→ **Reading passage**
..............................

- Born: Néline Colassin Leuven, Belgium
- Education: École normale supérieure
- Occupations: Artist; heritage conservationist; teacher; social worker; cultural activist;
- Years active: 1988–present
- Spouse: Ujjal Mondal

= Neline Mondal =

Belgian-born heritage conservationist and social activist in India

Neline Mondal (Note: Néline Mondal, /fr/; /bn/).) (née Colassin) is a Belgian-born artist, heritage conservationist, teacher, social worker and cultural activist based in India. She is best known for her work in heritage preservation in Chandannagar, West Bengal, and for her efforts to promote the Bengali language, culture, and built heritage.

== Early life and education ==
Mondal was born in Belgium and grew up in the Netherlands. She later moved to Paris for higher education, where she studied at the École normale supérieure – PSL and earned advanced degrees in the life sciences, including a triple master's in physiology, cellular biology, and biochemistry.

..............................

→ **Recorded information**

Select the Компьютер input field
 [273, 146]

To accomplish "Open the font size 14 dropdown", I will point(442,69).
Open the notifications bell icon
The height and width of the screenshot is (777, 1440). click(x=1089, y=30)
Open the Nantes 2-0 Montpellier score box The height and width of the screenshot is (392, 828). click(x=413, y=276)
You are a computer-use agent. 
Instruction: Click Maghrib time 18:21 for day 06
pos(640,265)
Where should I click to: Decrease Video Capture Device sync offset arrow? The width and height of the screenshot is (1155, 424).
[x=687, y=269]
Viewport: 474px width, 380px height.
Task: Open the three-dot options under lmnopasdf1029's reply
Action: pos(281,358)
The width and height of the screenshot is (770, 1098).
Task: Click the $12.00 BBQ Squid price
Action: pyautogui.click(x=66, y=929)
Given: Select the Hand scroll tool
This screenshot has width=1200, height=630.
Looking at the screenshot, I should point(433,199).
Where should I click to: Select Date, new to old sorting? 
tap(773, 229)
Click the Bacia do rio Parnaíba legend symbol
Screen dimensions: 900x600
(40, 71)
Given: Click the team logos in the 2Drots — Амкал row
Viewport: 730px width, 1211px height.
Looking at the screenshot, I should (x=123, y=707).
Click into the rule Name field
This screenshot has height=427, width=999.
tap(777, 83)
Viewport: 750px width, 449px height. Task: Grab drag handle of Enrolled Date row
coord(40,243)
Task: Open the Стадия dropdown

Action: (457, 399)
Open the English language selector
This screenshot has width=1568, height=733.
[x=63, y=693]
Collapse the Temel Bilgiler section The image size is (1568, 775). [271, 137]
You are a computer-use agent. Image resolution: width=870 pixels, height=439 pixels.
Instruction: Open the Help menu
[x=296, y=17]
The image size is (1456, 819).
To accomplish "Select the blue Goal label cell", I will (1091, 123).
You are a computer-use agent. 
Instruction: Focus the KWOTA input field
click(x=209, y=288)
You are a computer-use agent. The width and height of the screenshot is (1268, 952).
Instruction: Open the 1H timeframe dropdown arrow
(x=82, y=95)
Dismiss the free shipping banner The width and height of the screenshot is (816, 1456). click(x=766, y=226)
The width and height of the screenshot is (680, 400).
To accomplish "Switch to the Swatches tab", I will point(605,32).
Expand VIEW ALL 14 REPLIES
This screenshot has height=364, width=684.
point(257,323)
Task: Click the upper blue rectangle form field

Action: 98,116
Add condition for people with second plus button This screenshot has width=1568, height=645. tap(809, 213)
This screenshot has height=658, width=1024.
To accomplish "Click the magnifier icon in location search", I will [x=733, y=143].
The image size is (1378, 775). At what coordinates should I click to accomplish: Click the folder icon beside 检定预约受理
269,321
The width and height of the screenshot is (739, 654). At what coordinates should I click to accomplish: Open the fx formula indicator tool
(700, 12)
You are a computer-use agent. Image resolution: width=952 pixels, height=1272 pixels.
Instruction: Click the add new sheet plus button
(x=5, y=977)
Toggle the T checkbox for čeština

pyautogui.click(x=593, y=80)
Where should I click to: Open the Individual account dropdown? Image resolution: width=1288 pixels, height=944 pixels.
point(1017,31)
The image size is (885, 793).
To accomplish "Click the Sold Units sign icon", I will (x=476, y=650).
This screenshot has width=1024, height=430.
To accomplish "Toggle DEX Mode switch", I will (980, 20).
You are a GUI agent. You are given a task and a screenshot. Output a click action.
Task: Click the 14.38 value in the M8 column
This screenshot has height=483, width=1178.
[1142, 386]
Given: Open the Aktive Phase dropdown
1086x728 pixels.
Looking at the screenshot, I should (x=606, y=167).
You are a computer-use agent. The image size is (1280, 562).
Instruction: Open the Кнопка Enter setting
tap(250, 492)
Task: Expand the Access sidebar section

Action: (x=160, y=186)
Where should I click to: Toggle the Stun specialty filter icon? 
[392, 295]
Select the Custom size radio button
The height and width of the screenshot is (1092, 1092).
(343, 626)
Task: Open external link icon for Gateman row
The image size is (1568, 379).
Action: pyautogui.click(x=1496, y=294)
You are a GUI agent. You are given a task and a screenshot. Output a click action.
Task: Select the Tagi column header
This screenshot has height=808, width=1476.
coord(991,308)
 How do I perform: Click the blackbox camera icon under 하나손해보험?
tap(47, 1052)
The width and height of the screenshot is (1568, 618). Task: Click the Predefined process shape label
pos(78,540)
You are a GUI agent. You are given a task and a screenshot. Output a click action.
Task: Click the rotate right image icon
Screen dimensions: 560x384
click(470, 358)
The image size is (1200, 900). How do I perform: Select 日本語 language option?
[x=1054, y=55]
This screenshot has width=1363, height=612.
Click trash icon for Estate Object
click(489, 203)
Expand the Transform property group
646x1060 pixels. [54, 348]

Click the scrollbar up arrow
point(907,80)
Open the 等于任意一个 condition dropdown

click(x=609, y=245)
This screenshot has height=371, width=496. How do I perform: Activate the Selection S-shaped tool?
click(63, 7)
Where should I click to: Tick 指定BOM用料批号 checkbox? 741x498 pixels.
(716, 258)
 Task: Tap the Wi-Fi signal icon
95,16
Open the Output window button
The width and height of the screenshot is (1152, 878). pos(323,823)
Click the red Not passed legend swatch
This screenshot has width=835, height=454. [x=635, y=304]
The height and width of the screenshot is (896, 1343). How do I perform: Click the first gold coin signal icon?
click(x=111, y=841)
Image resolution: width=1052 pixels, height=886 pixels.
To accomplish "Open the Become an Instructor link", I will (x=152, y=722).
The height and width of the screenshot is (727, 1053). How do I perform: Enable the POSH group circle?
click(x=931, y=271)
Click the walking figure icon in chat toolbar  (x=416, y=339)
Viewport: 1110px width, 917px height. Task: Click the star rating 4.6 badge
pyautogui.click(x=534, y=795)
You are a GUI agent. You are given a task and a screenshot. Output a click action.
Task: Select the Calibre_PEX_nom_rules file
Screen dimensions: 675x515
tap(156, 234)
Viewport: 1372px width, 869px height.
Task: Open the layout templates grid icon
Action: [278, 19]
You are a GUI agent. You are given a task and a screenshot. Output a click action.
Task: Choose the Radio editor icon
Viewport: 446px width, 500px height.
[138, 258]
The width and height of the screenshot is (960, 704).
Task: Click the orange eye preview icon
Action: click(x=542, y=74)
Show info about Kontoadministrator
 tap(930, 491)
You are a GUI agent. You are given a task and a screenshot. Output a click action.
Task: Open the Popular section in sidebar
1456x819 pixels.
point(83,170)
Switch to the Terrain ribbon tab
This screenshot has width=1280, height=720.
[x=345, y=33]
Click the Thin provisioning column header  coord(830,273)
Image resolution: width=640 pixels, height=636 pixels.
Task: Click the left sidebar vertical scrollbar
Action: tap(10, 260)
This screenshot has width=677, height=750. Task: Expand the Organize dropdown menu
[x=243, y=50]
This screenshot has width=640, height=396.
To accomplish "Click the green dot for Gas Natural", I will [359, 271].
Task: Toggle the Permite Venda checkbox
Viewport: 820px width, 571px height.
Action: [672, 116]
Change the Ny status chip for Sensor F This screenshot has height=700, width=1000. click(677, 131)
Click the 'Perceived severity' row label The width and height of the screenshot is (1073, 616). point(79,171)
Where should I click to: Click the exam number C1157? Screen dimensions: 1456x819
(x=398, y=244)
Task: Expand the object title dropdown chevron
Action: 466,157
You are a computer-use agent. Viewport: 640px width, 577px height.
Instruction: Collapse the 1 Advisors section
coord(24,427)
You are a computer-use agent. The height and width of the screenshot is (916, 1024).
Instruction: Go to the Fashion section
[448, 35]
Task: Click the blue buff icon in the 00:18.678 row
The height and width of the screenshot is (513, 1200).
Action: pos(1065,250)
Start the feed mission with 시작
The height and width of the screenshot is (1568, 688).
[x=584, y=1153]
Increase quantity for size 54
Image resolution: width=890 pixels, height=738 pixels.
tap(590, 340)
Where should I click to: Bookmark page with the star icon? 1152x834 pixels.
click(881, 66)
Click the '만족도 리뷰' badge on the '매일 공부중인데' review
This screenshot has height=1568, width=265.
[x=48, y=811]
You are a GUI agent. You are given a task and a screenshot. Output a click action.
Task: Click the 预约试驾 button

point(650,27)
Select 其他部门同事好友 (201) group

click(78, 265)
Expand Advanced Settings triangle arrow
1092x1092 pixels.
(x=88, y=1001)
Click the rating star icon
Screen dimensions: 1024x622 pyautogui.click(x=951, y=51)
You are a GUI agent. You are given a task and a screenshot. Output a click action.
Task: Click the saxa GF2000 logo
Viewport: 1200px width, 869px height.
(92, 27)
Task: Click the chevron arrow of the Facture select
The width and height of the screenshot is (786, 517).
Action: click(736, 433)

..............................

→ **What you need to do**
Write the next part of the Neline Mondal biography, picking up after its last sentence. The rows come from a separate source and are unrelated to the text.

→ **Task response**
== Career ==
=== Arrival in India ===
In 1988, at the age of 24, Mondal arrived in Calcutta (now Kolkata) as part of a UNESCO delegation working on HIV/AIDS awareness in India. During her stay, she developed an interest in the former French colonial town of Chandannagar, particularly its Jagaddhatri Puja celebrations and architectural heritage.

She first visited Chandannagar on a weekend trip and was introduced to Ujjal Mondal, a local heritage worker involved in the restoration of the French Institute under a UNESCO project. The two married in 1989.

=== Life in Chandannagar ===
After her marriage, Mondal settled in Chandannagar and moved into the Mondal Mansion, a French colonial-era house built in 1741 on the banks of the Hooghly River. The mansion, also known as Chine Bari, originally contained around 85 rooms and was partially damaged over time due to floods, earthquakes, and river erosion.

Mondal has described her transition from scientist to heritage conservationist as a result of her immersion into the Mondal family's historical legacy and the surrounding built heritage.

=== Heritage conservation work ===
Mondal became actively involved in heritage conservation following the restoration of the French Institute in Chandannagar, a project funded by the late French president François Mitterrand. She later became general secretary of the Human Heritage Charitable Trust in 2011, which works in education, poverty alleviation, socio-economic development, healthcare, environmental protection, and heritage preservation.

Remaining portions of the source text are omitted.